▶ _ABOUT THIS TASK_:
Your task is to retype, exactly and without pictures, the line holding "Pick the 'in scratch' suggestion" and each line that follows it to the end of the entries.

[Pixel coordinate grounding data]
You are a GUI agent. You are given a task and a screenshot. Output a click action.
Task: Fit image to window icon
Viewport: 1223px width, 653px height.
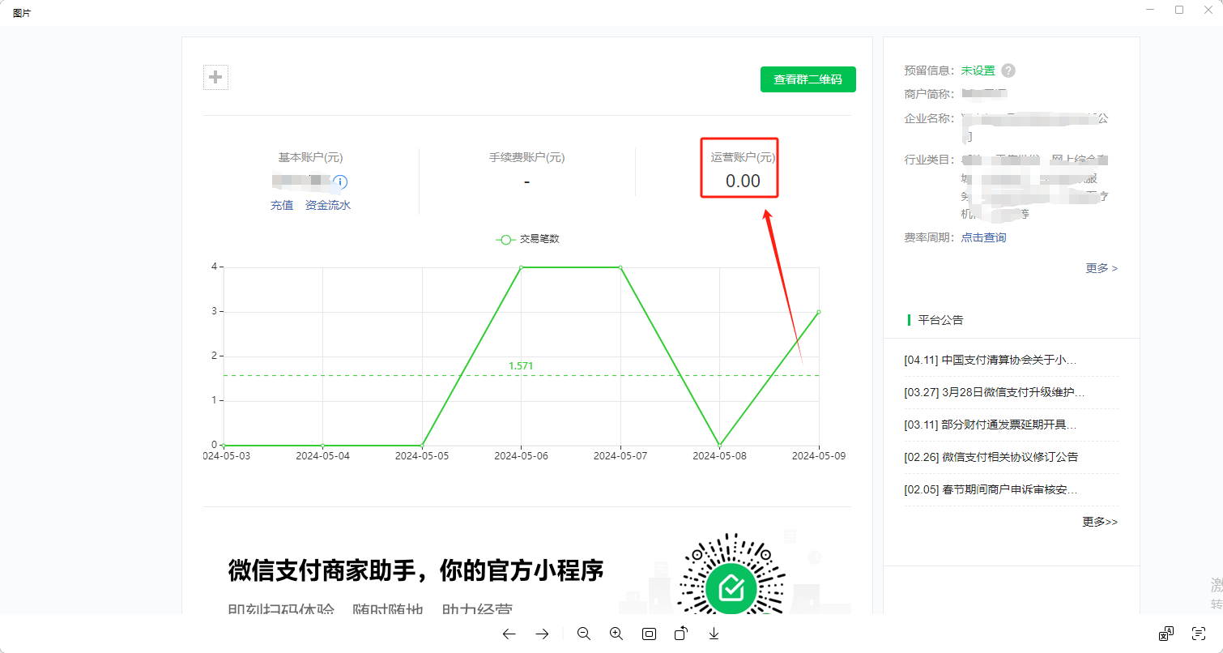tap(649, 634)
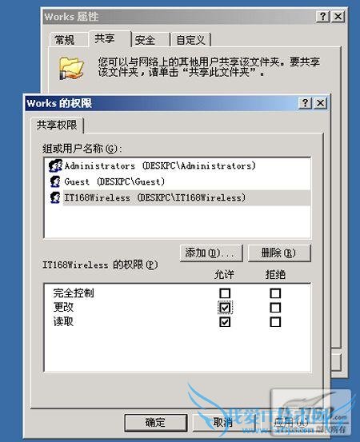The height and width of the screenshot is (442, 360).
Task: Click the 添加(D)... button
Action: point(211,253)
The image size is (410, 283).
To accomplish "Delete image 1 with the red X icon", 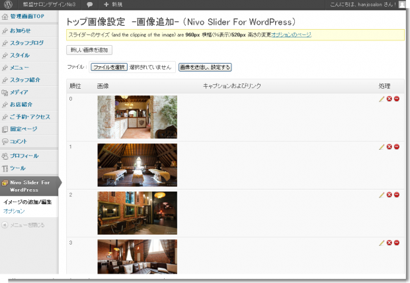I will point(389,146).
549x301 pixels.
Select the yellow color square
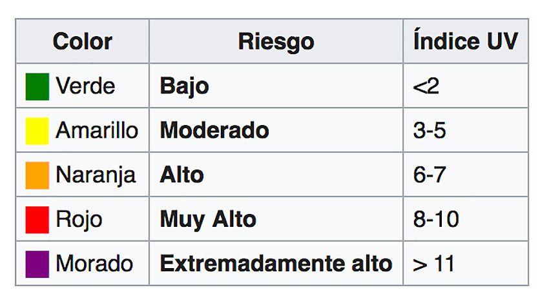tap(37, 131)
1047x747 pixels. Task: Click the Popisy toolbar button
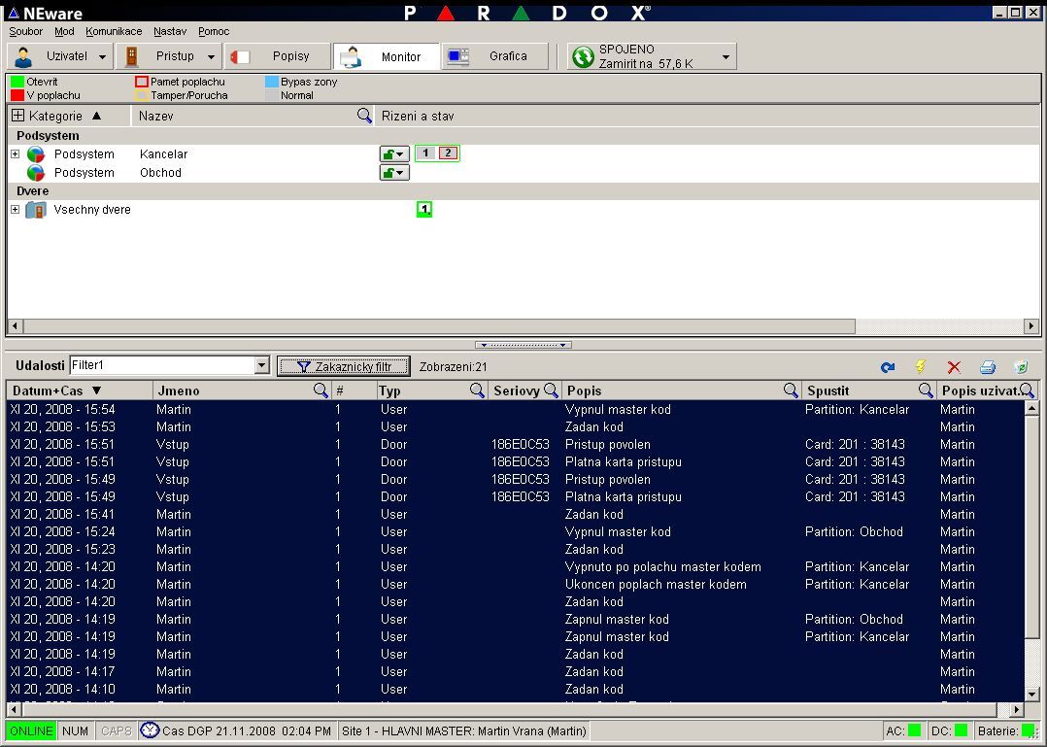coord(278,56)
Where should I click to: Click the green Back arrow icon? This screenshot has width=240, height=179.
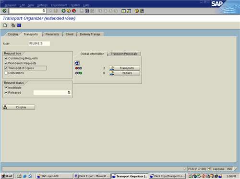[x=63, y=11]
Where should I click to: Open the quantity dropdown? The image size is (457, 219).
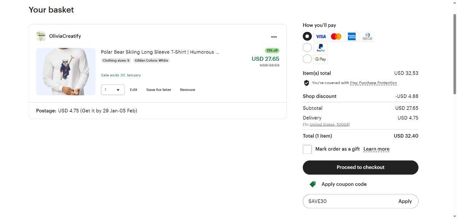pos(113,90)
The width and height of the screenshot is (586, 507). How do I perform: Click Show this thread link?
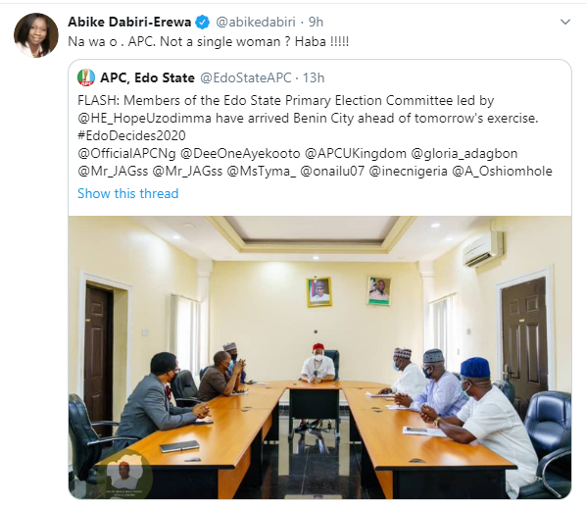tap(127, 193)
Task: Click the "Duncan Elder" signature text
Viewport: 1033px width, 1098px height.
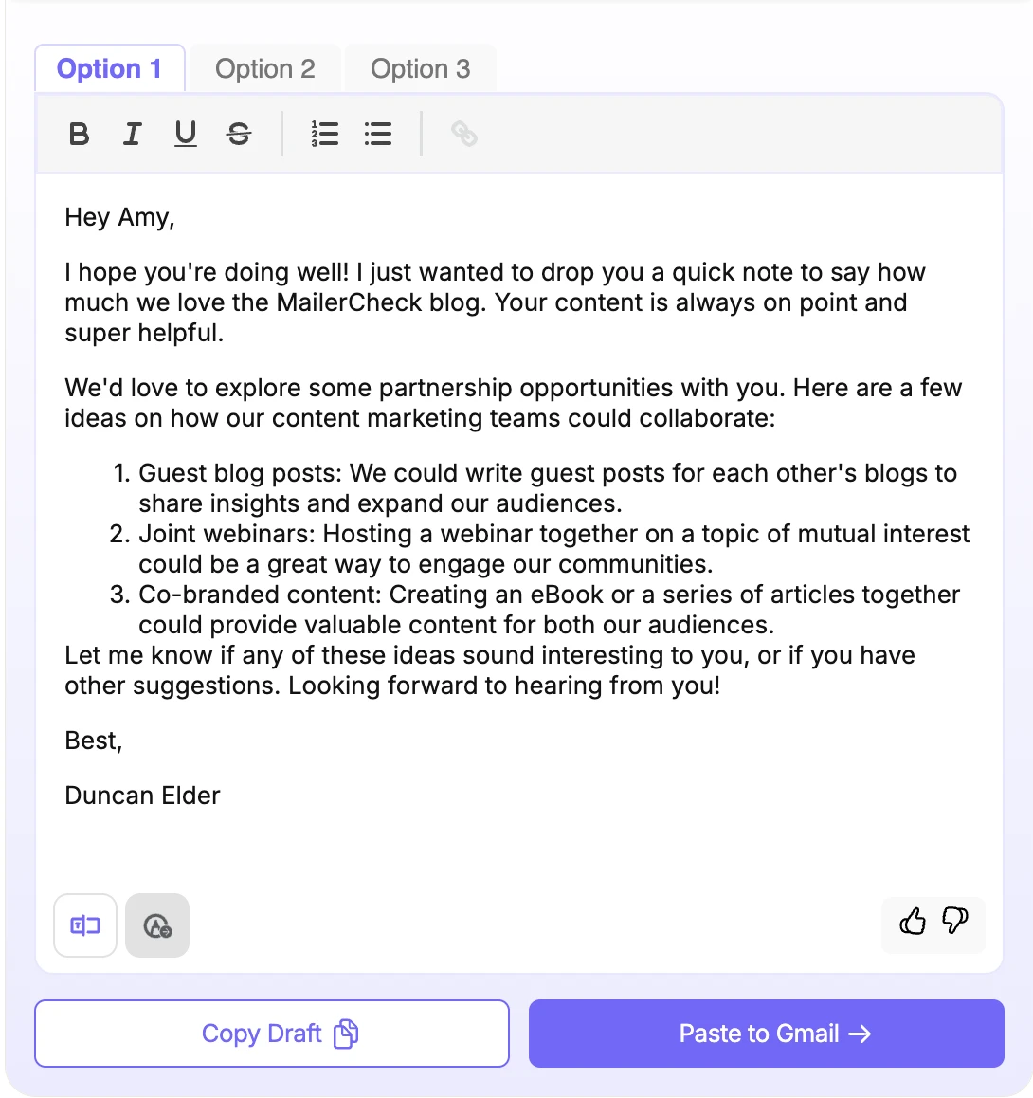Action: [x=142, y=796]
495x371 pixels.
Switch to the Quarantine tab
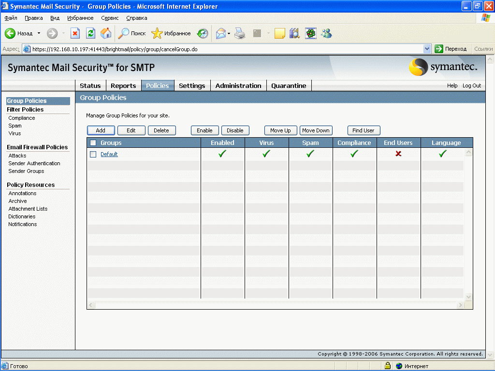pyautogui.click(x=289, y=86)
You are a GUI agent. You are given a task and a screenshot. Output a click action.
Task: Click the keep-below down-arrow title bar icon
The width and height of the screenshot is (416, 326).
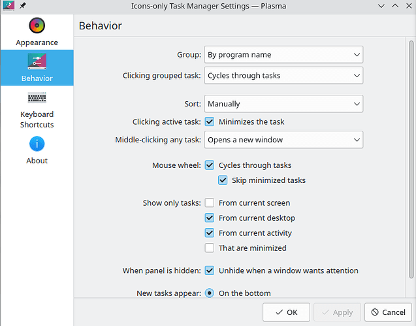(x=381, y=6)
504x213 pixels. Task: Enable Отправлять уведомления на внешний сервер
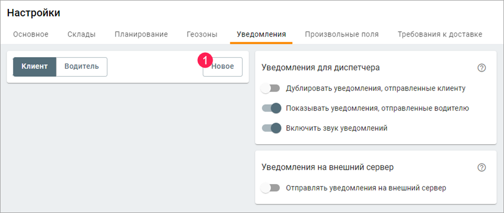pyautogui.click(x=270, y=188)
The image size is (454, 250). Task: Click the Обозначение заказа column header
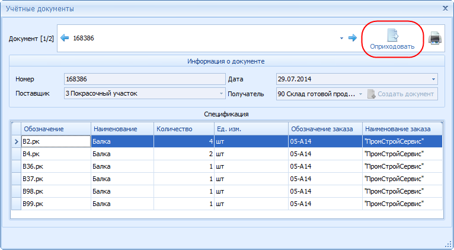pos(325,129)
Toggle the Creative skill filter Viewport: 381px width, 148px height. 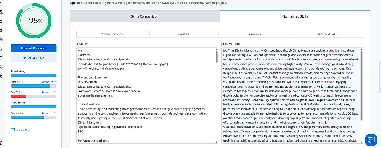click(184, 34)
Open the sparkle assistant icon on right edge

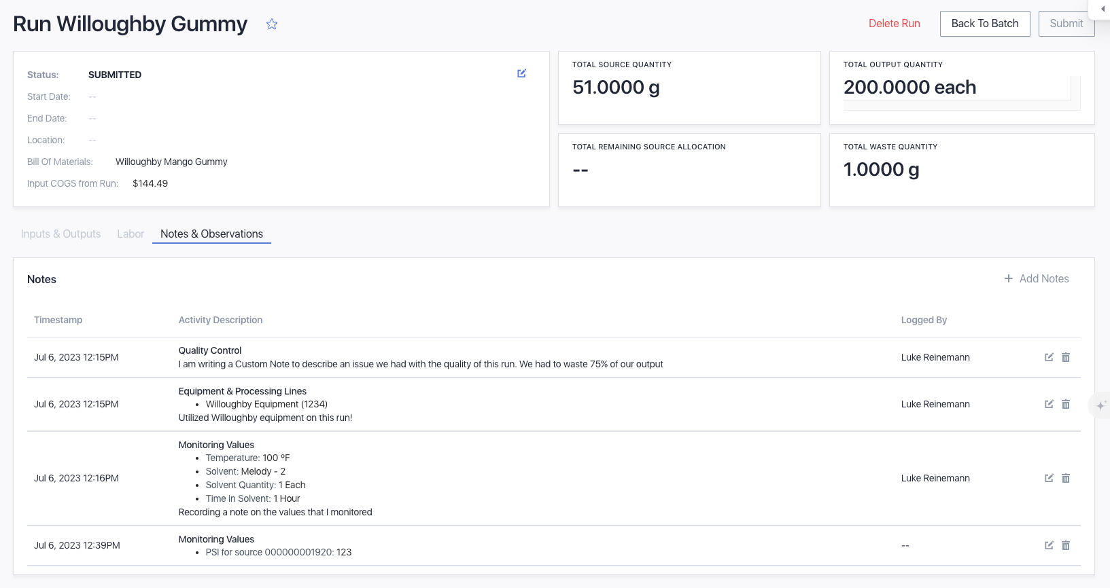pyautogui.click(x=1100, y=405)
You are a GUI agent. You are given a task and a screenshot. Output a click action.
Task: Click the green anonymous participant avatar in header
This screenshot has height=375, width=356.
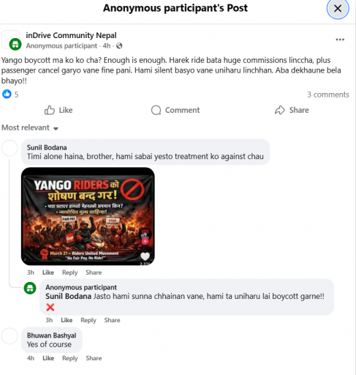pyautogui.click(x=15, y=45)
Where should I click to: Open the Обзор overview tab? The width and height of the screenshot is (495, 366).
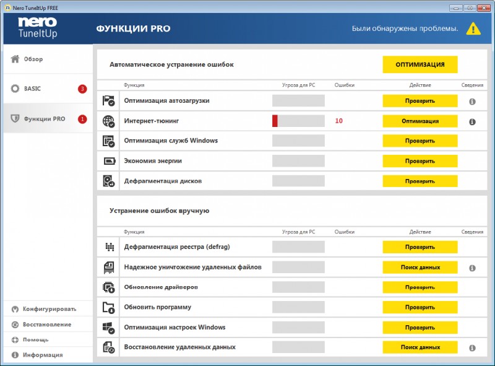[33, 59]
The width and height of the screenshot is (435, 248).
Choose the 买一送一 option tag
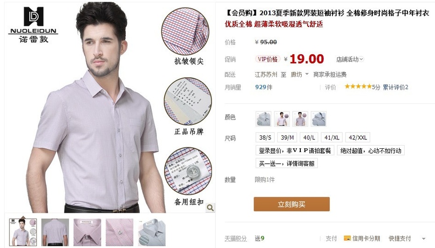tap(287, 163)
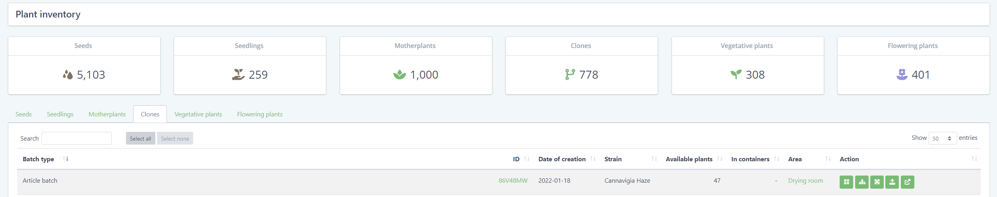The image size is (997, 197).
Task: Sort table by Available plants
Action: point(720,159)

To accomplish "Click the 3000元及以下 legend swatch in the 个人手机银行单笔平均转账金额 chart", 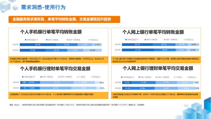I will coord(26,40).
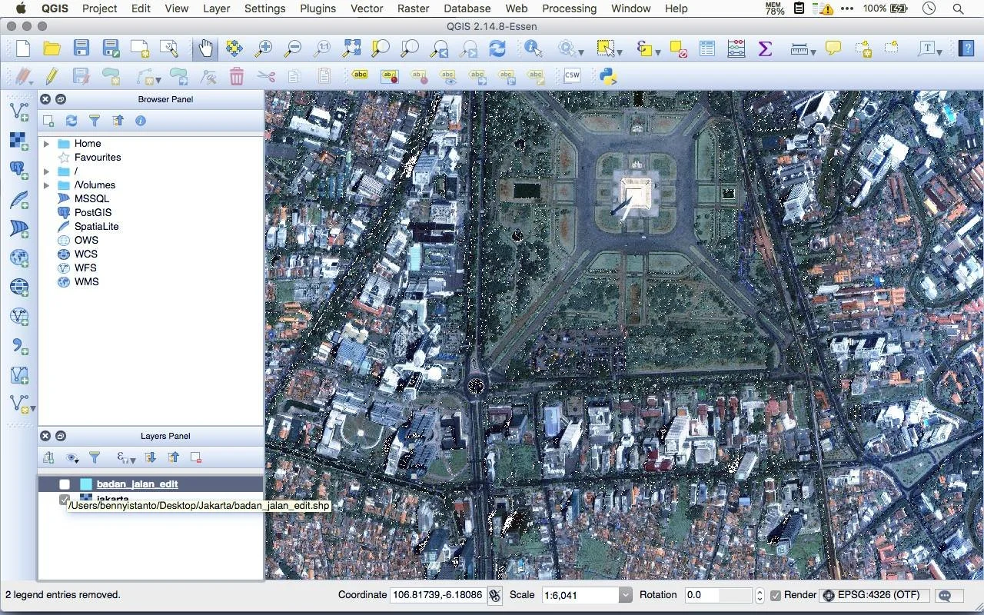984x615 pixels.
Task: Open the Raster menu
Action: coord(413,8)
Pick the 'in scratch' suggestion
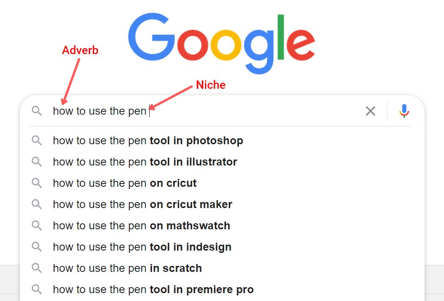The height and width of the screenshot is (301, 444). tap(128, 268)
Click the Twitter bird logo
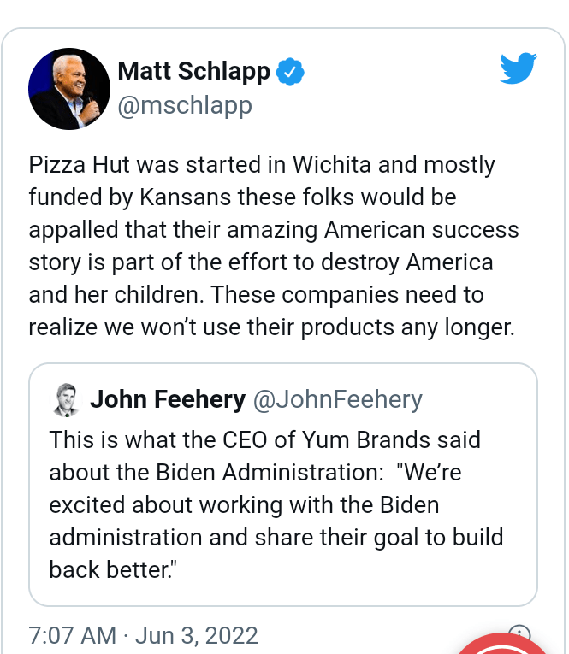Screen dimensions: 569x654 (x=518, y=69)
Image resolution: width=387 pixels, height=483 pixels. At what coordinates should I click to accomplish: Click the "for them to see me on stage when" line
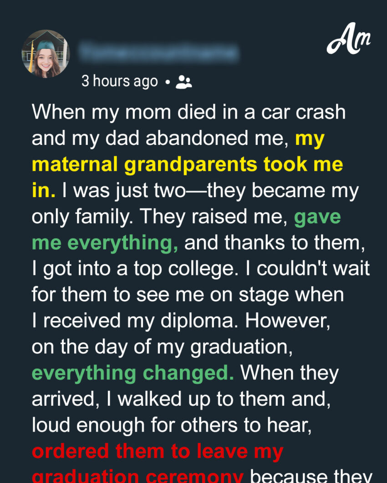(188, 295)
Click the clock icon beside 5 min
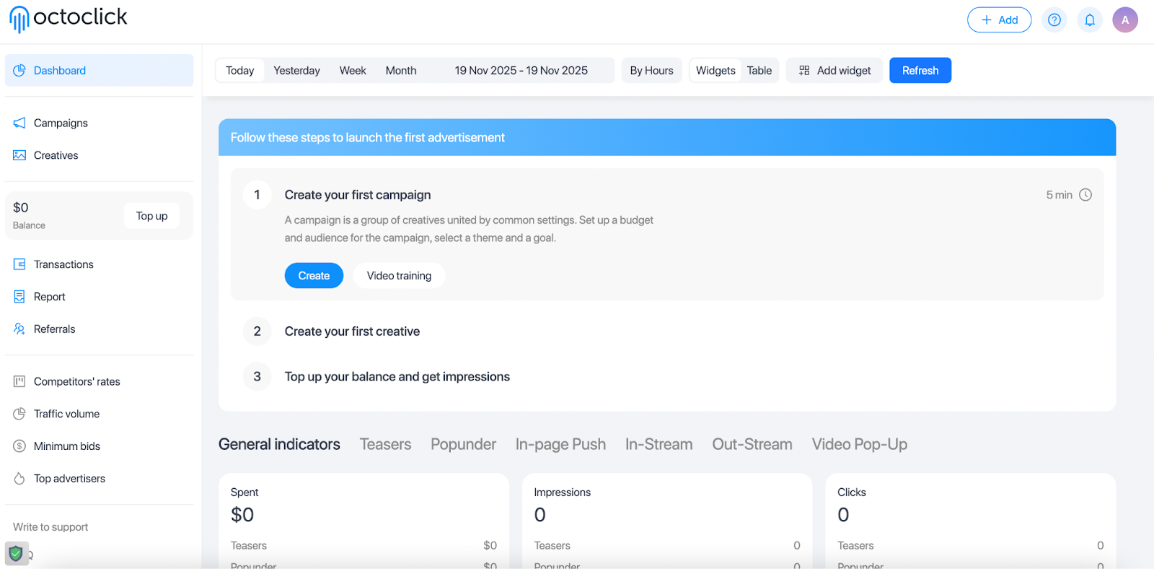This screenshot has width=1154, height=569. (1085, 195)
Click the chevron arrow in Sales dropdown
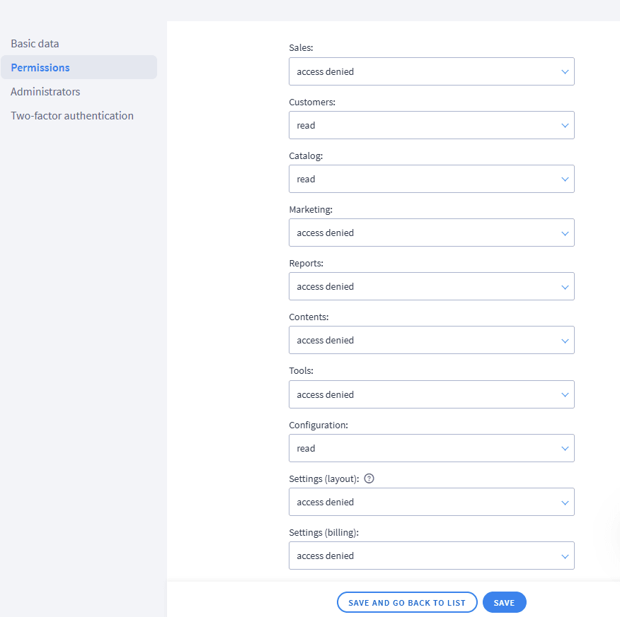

▶ _OUTPUT OF THE EXERCISE_:
Pick the 'in scratch' suggestion
The height and width of the screenshot is (301, 444). tap(128, 268)
Click the Twitter bird logo
Screen dimensions: 569x654 (x=518, y=69)
Image resolution: width=387 pixels, height=483 pixels. At what coordinates should I click to accomplish: Click the "for them to see me on stage when" line
(188, 295)
Click the clock icon beside 5 min
This screenshot has width=1154, height=569. (1085, 195)
Click the chevron arrow in Sales dropdown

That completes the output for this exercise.